Lt. Howard described this same instrument as a "burglar alarm jumper cable" and did not know of any other purpose for which it might be used. He didn't believe it would operate between a car and trailer, without a ground wire. He was asked, "I asked you if you knew that's the only thing it is used for?" (jumping burglar alarms), and he answered, "Yes, sir."

In Fuqua v. State, supra, in discussing articles within our statute, this Court held:

"* * * It is not necessary that the tool or article be designed and made solely for use as a burglar's tool. It may be designed for a lawful use and still be a burglar's tool. The other items, such as lights, kid gloves and wrenches, were shown by the proof to be useful adjuncts to burglar's tools, and as such became burglar's tools since all of the circumstances shown by the evidence justified a finding that they were possessed for the unlawful purpose of committing the *257 crimes named in the statute.
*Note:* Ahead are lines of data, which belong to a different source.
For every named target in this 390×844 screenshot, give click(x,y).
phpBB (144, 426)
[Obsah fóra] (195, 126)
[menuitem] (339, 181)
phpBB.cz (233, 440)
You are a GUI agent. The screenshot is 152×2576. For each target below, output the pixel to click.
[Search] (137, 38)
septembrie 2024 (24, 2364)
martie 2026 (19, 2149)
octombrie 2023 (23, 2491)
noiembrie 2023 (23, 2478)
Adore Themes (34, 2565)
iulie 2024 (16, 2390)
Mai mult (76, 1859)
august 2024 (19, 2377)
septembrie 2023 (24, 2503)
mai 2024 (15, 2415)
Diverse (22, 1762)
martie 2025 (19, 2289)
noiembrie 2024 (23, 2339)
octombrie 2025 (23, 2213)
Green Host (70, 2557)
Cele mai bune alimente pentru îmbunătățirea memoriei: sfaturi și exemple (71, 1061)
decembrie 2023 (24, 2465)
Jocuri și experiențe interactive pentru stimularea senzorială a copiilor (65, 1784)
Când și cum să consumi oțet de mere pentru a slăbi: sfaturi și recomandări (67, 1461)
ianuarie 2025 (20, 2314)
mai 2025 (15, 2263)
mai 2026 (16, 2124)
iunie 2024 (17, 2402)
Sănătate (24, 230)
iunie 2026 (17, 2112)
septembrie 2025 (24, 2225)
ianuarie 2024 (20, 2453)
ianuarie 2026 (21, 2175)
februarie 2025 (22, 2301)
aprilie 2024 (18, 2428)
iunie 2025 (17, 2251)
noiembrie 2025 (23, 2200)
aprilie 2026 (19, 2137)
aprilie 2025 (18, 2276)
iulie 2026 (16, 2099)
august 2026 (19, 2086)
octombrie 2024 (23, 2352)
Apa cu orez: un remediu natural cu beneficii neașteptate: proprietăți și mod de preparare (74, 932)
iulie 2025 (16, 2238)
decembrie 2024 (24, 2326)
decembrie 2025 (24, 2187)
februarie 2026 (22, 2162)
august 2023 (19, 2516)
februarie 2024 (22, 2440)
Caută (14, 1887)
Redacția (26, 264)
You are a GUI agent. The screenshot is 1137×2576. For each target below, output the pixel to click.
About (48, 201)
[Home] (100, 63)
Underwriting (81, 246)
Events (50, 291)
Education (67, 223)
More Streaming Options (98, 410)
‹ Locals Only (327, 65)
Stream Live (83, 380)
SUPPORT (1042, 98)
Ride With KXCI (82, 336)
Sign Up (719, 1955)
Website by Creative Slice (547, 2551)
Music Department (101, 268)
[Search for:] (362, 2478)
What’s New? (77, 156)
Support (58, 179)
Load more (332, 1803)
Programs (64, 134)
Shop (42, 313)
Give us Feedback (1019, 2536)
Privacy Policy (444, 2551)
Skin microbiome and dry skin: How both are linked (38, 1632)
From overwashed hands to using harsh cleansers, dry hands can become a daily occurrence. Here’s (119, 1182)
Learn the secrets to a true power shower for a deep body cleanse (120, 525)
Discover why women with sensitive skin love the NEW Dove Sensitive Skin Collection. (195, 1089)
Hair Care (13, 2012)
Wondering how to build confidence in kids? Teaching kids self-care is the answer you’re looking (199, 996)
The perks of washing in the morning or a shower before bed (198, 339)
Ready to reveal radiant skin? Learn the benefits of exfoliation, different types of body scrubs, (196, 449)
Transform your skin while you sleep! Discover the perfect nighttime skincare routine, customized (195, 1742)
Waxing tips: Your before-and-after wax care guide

The statute does not denounce as unlawful the possession of any particular implements, tools, or instruments. The possession of a particular article, or combination of articles, may or may not be unlawful under the statute, depending on whether the evidence reveals circumstances from which it may be inferred beyond a reasonable doubt that the possessor intended that he or some other person use the article or articles in aid of burglary or other similar crime. The Mississippi statute does not refer to a specific felonious intent, but a felonious intent must be proven. The State is not required to prove a specific intent to commit a particular crime; but it is sufficient if the circumstances justify the inference that the article or articles were possessed for such criminal purpose. Thus, a general intent is sufficient." 246 Miss. at 199-200, 145 So. 2d at 154-55.

The burglar alarm jumper was peculiarly adapted to aid in the commission of burglary, and the jury was justified under all the evidence in finding that the other tools, including the bolt cutter, were designed to aid therein.

The other question raised by appellant is on the argument of counsel, objection to which was preserved by a bill of exception. There were several of these objections. Some objections were sustained, and some were overruled. We have carefully considered the matters objected to and, in view of the proof, we cannot say, and we do not believe, that such statements (although some of them showed perhaps more enthusiasm on the part of the district attorney than should have been exhibited) were harmful and resulted in prejudice to the defendant. We are, therefore, affirming the case.